雅也君のお母さんは涙目になりながら、膝の上で軽く握りしめてる俺の手に、手を重ねて頷いてくれる。
「じゃあ、まーくんとまた会いに行くわね。悠介さん、ありがとう。まーくんの気持ちを、汲んでくれて。」
「いえいえ、俺の方こそ。」
「それじゃあね。」
「はい、また今度。」
雅也君のお母さんは、そう言うと立ち上がって、俺の頭を撫でてから、病室に戻って行った。
頭を撫でられるのなんて何時ぶりだろう、なんて思いながら、俺も病室に戻った。
「坂入さん、食欲はありますか?」
「まだ大丈夫です、食べれてます。」
「そうですか……。胃に転移された方でステージ4に行ってしまうと、ほとんどの方が点滴になります。出来るだけカロリーのあるものを、少量食べるのが良いかと思われます。嘔吐や胸やけ等ございましたら、すぐお呼びになってくださいね。」
「はい、わかりました。」
昼ご飯を食べ終わって、看護師長さんが話しかけてくる。
事務的な話、というか注意事項みたいな感じだったんだけど、まだ食べれてるから大丈夫かな、って思ってる。

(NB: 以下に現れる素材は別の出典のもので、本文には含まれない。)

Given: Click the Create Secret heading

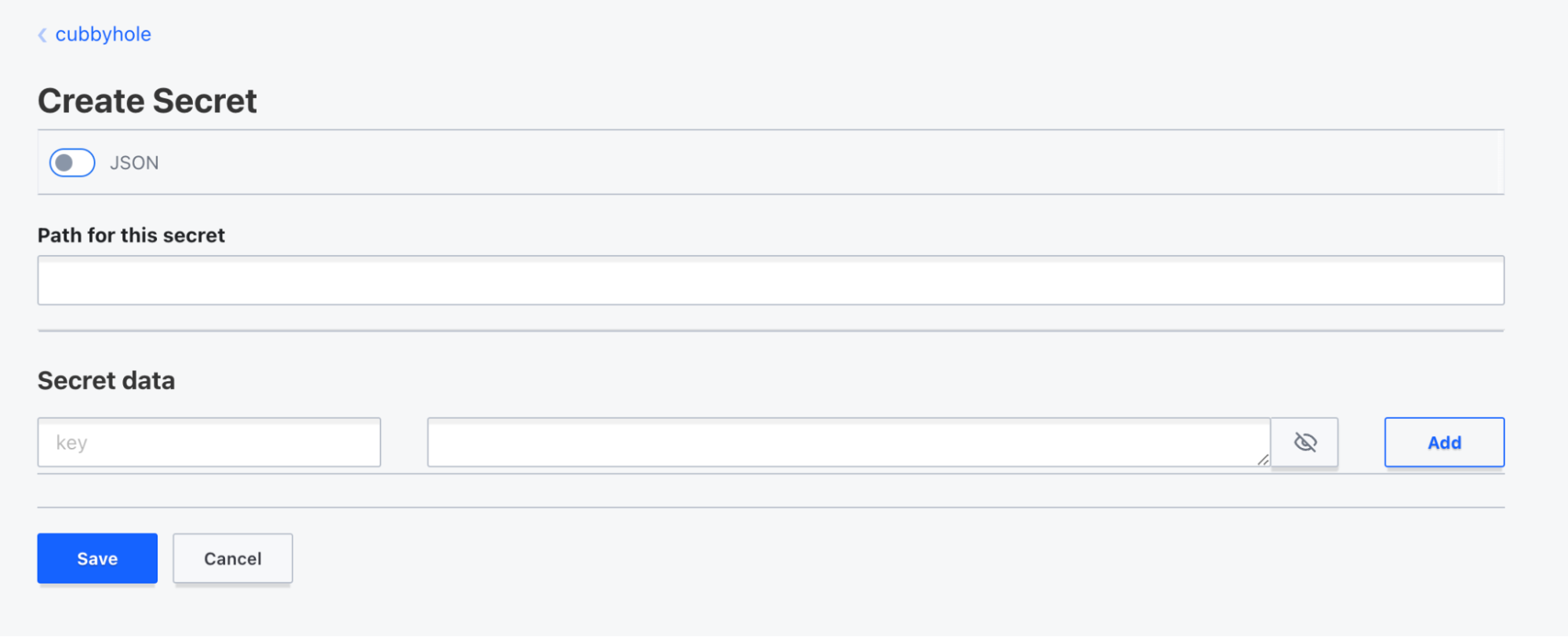Looking at the screenshot, I should (147, 101).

「坂入さん……。坂入さんは、本当は河野をどう思われていますか?鬱陶しくはありませんか?余計なお世話だと思いませんか?」
「思ってませんよ。心の底から、あんな看護師さんと出会えて良かったな、って思ってます。」
「そうですか……。……、実はですね、河野を解雇しろと言う話が上がっておりまして。」
「解雇?辞めさせるって事ですか?」
「患者さんからの苦情が多くてですね。私は、坂入さんの様に受け入れてくださってる方がいらっしゃる、という話をしたんですが、他の看護師が辞めさせないのなら自分達が辞める、と言い出す始末でして……。いや、この様なお話をするべきではありませんでしたね。」
陽太さんが辞めさせられたら。
俺は正直、元気でいる自信がない。
陽太さんが無理をしてるのはわかってる、でもあの明るさに助けられてるんだ。
だから、少なくとも、俺が死ぬまでは辞められちゃ困る。
「俺、陽太さんが辞めっちゃったら、多分転院しますよ?陽太さんが近隣で再就職するのなら、ですけど。」
「河野を庇ってくださるんですね。……。あれは本当に、いい奴なんですよ。ただ、空回りして、周りをイラつかせてしまうんです。坂入さんは、そんな河野を友達とおっしゃられている。それは、河野にとって原動力になっているんですよ。根暗の癖に、元気に振舞う理由。それは、坂入さんみたいに言ってくれる人がいるから、だと思いますよ。」
「波長が合うんでしょうね、俺と陽太さん。お互い、無理してるってわかってても、それを口に出さないで、一緒に頑張ろうって思える。そんな素敵な人、中々いませんよ。辞めさせるのは、病院にとっても損失になると思います。むしろ、他の看護師さん達は暗すぎる。患者に寄り添ってるつもりでいて、それでいて自分達のことしか考えてない。結局、暗くしてる方が患者さん受けが良い、自分達が楽だってだけでしょう?」
ちょっと、怒ってるかもしれない。
あんなに素敵な人を、馬鹿にしてる他の看護師の方が、根暗で病院の空気を悪くしてるんじゃないかって。
自分のことしか考えてない、そんな人達に、陽太さんを侮辱する権利なんてない。
事実、陽太さんは休みもろくに取らずに、一日十二時間以上は働いてる。
人手が少ないですから、なんて言ってたけど、そんな事をしてるのは、他には看護師長さんだけだ。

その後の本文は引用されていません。